Around 1275 when, according to the 'History of Essex', a messuage (dwelling with outbuildings and land attached) was given by a member of the Bacon family to the Abbot and Convent of St. John the Baptist, Colchester. At the time of the suppression of the monasteries in 1539, Abbot's, as it was then known, was granted by Henry VIII to a George Tresham.
The house, Witham Place, must have been built soon afterward as there is a reference in 1556 to a large mansion 'lately erected'. After some changing of hands, Abbot's and a building called 'Petworths' was sold to Judge John Southcote around 1575. The Southcotes owned it for more than two hundred years but did not live there continuously. They were Catholics and Royalists and the house was sacked by parliamentarian forces in 1648. In 1755 The property was let on a long building lease to Lord Stourton, who made additions to the house and grounds.
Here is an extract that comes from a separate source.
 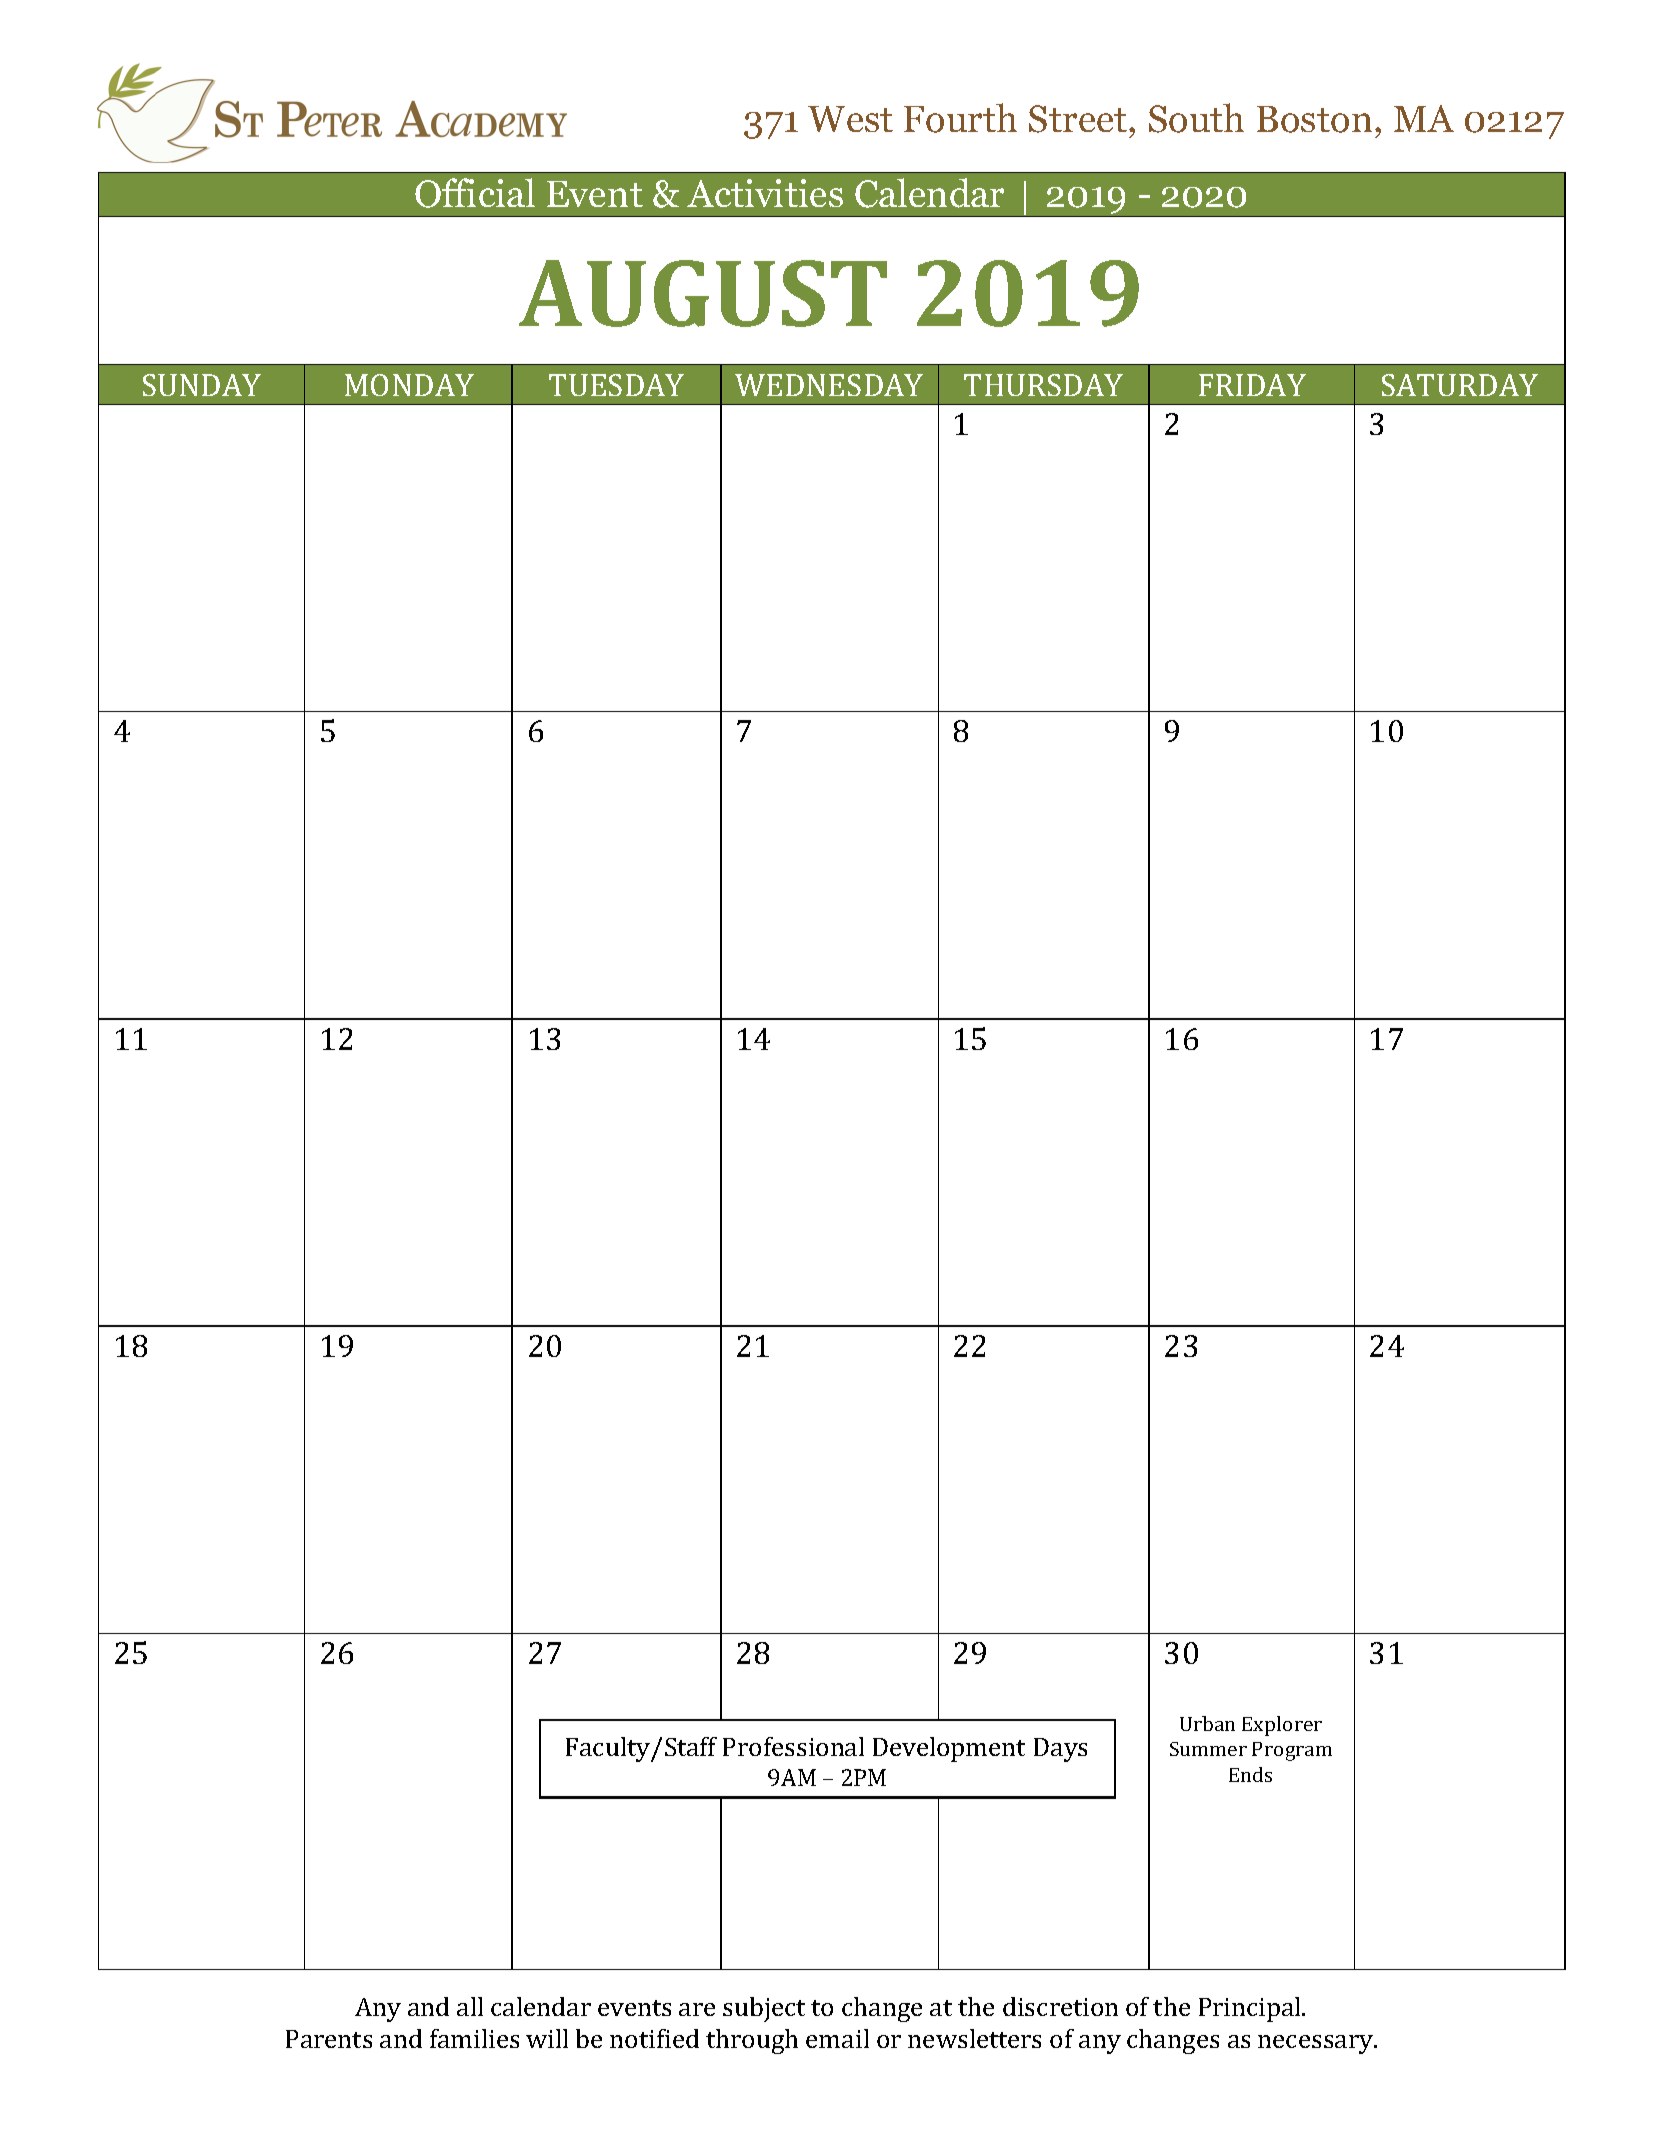 I want to click on Activities, so click(x=765, y=193).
In the early 17th. century the tenant was probably Dame Katherine Barnardiston, who was influential in the parishioners' conflict with their Vicar around 1630. Her second husband was Sir Thomas Barnardiston of the Suffolk Puritan family, and her third was William Towse, M.P., and Town Clerk for Colchester. Her will refers to a 'long gallery'. a 'painted chamber' and a 'matted gallery', helping to indicate the size of the house.
Up to the 17th century gardens were formal and geometrical. The new style in garden, park and landscape design was first introduced in 1719 when William Kent returned from a grand tour with vivid memories of Italian landscapes, Alpine crags and cascades, and ancient temples. These, with trees left to grow to their natural shape, soon became part of English garden landscape known as the 'Natural' school.
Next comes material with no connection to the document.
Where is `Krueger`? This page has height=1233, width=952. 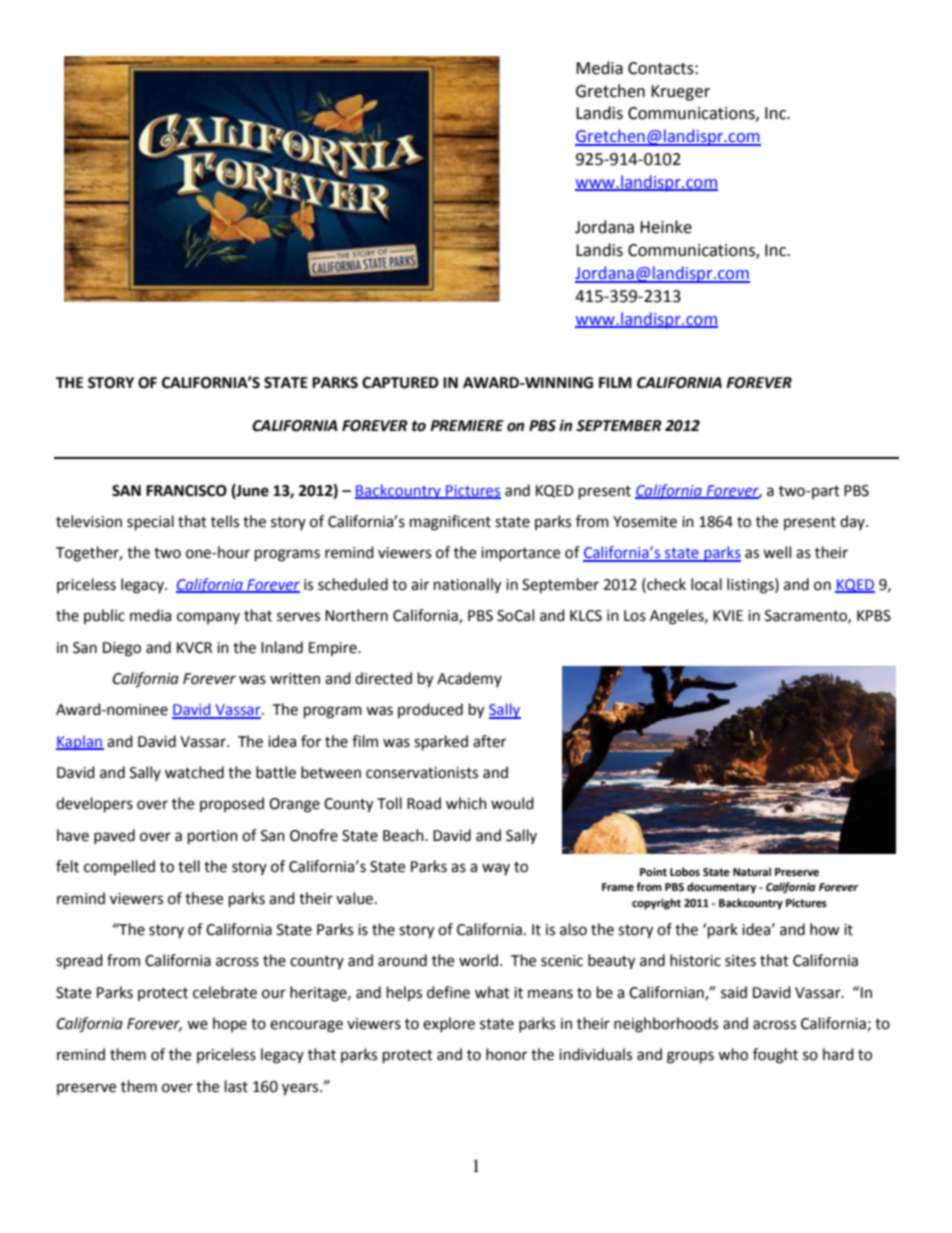 Krueger is located at coordinates (680, 93).
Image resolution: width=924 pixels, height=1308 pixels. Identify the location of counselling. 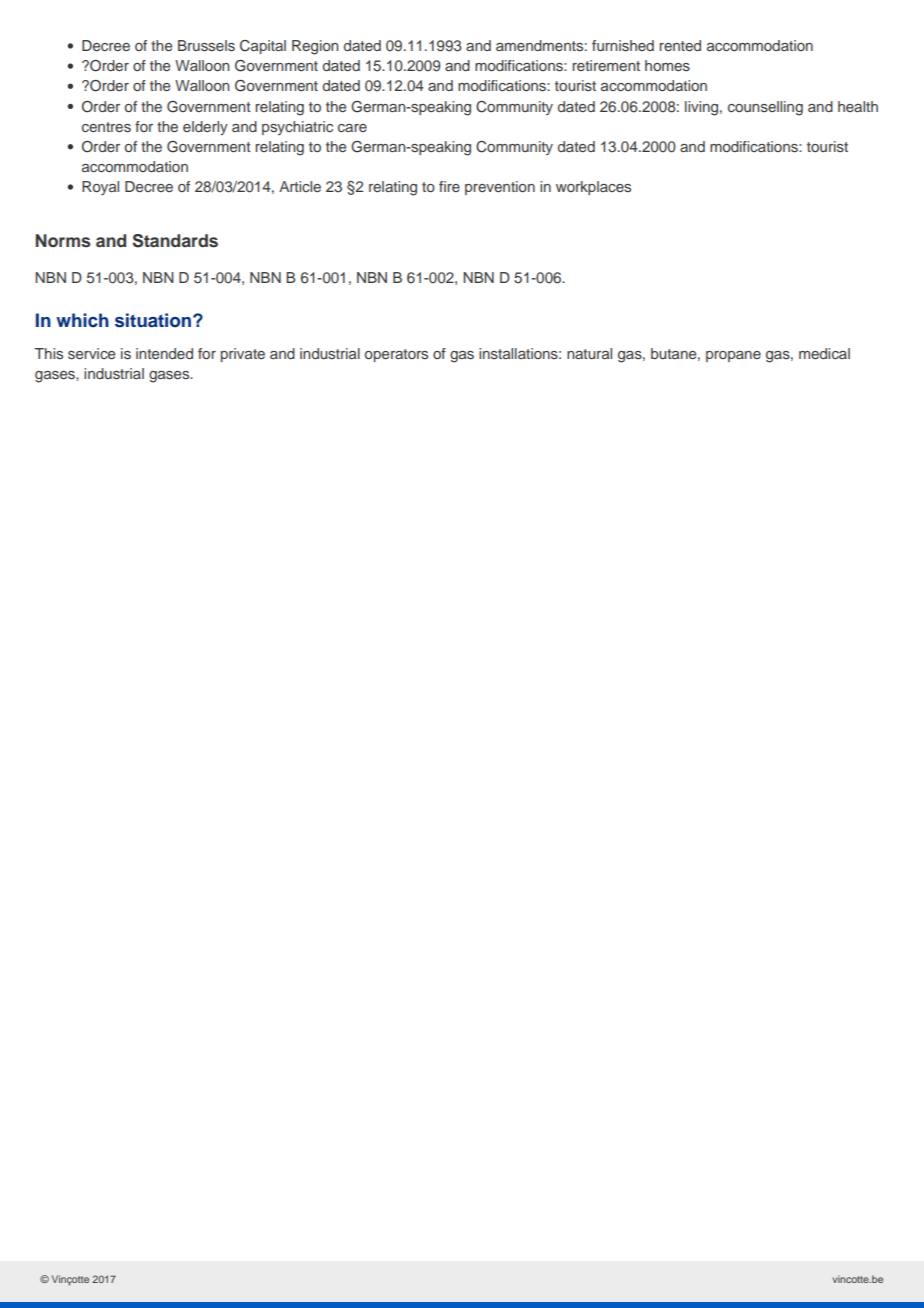
(765, 108).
Philip Southcote, the fourth son of Sir Edward of Witham Place, married a dowager duchess with property in Chertsey in Surrey. He landscaped the 150 acre grounds which soon became known as "the first of the great landscape gardens created by the proprietors of taste". Philip Southcote's main contribution to landscape design was the inclusion of a belt of trees around the perimeter of the estate, he also gave emphasis to flowers, not only in the more formal gardens but also further out into the estate.
Capability Brown turned to design in 1746 when he was 30 years old. He adopted Kent's clumps of trees and Southcote's tree belt. With his good, though strict range, of ideas his flair for design and his bluff and hearty manner, he persuaded landowners throughout the land to commission him.
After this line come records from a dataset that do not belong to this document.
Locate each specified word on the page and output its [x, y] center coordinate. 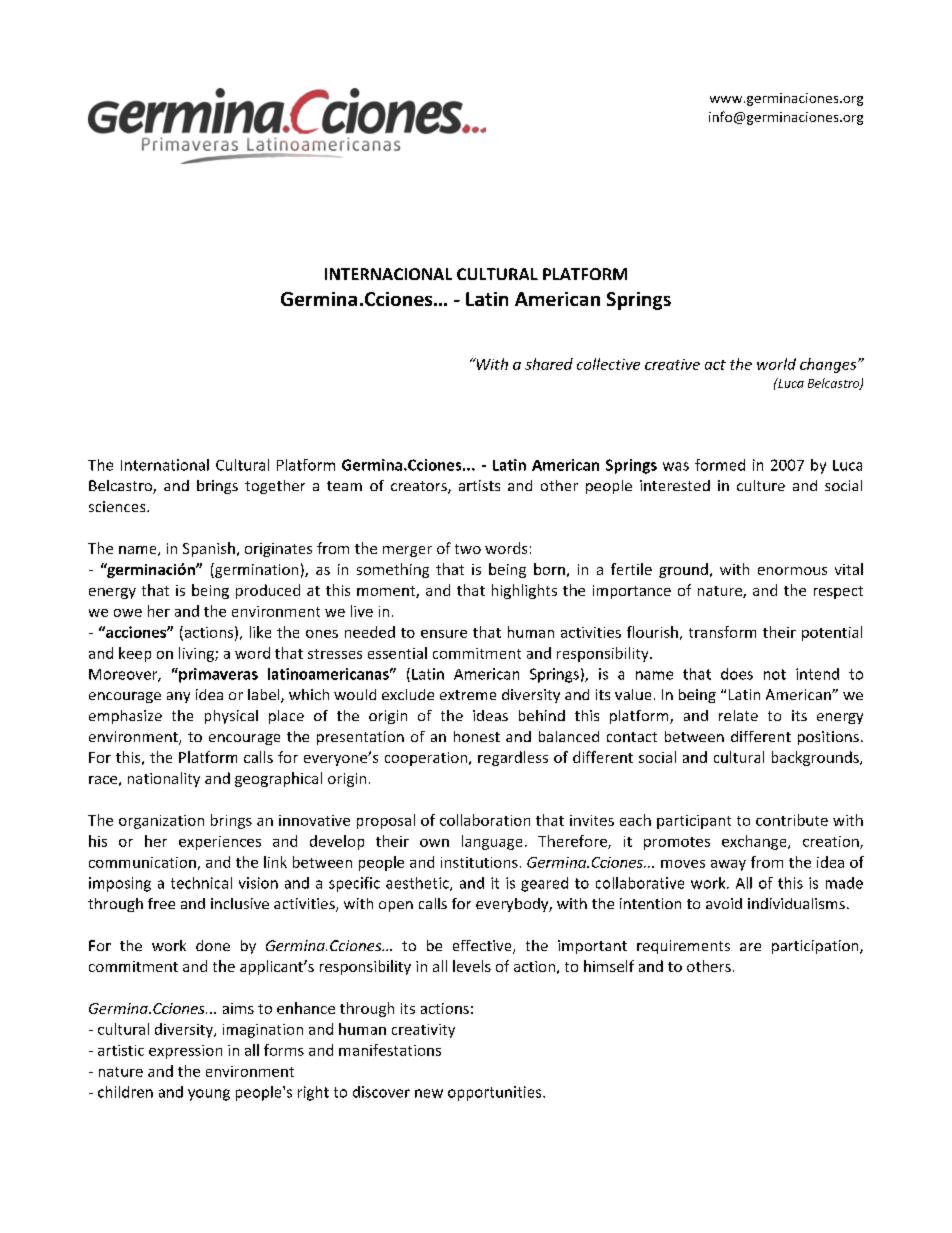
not [775, 674]
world [776, 364]
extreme [468, 695]
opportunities [496, 1093]
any [178, 697]
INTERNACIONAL [388, 274]
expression [185, 1052]
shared [549, 364]
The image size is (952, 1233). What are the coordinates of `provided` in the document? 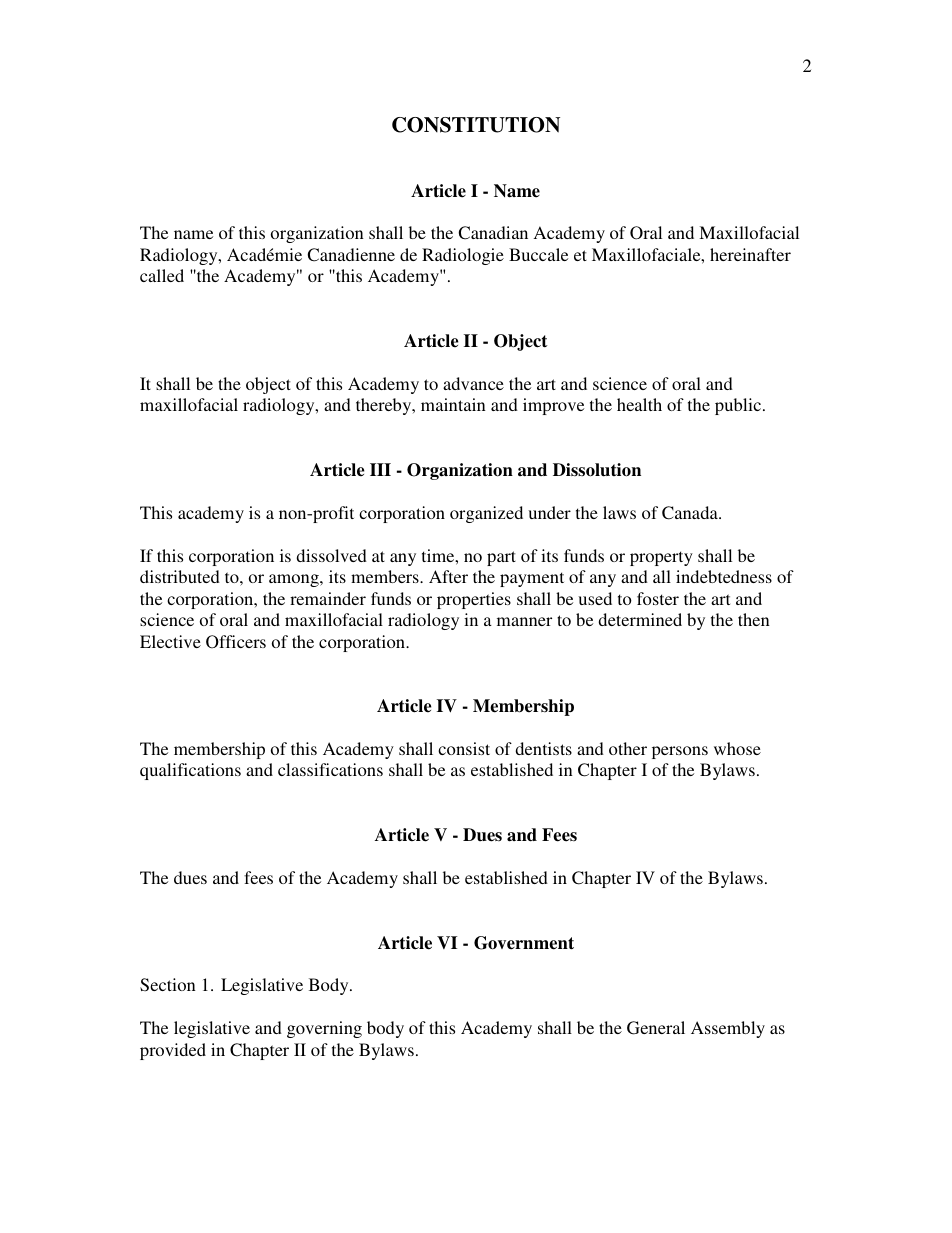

Philip Southcote was not a professional landscaper, his ferme ornee at Chertsey, soon became overgrown as did Dr. Sayer's parsonage at Witham. Horace Walpole's much quoted letter of 20/07/1749 - "Dr. Sayer's parsonage at Witham, which, with Soutcote's help. whose old Roman Catholic father lives just by him, he has made one of the most charming villas in England. There are sweet meadows falling down a hill, rising out on t' other side and the prettiest little winding stream you ever saw".
The mansion was now very extensive, at the turn of the 20th century William Bindon Blood (the local lawyer) said he could turn a 'coach and four' in what was the drawing room of the house, the foundations of which were still exposed at that time. The house also contained a Catholic Chapel. Lord Stourton died in 1781. His son sold the Witham Place Estate to John Bullock of Faulkboume Hall in 1800. He, in turn, sold Witham Place with the homefields, four acres, and Dick's Mead to Robert Bretnall, Miller. John Bullock added the rest of the estate, including Spa Field, to his Faulkboume estate. Dick's Mead was a field at the back of what is now Spring Lodge.
At this time a new Catholic chapel was built at the corner of the road to Powershall End and Highfields Road. Witham Place was then let to various people by the Bretnalls. For some years it was a boy's boarding school. It became run down and by 1848 the Essex Directory described it as a very extensive mansion but had been reduced to one third it's former magnitude though still a large residence but by then unoccupied. Fallen into disuse it was demolished about two years later. The trees were felled and the timber sold by auction "including two magnificent plane trees ... foreign oaks, cedars, tulip tree, acacias, and other valuable trees".
The land now holds a number of large houses behind the wall and council housing developed in the 1960/70s.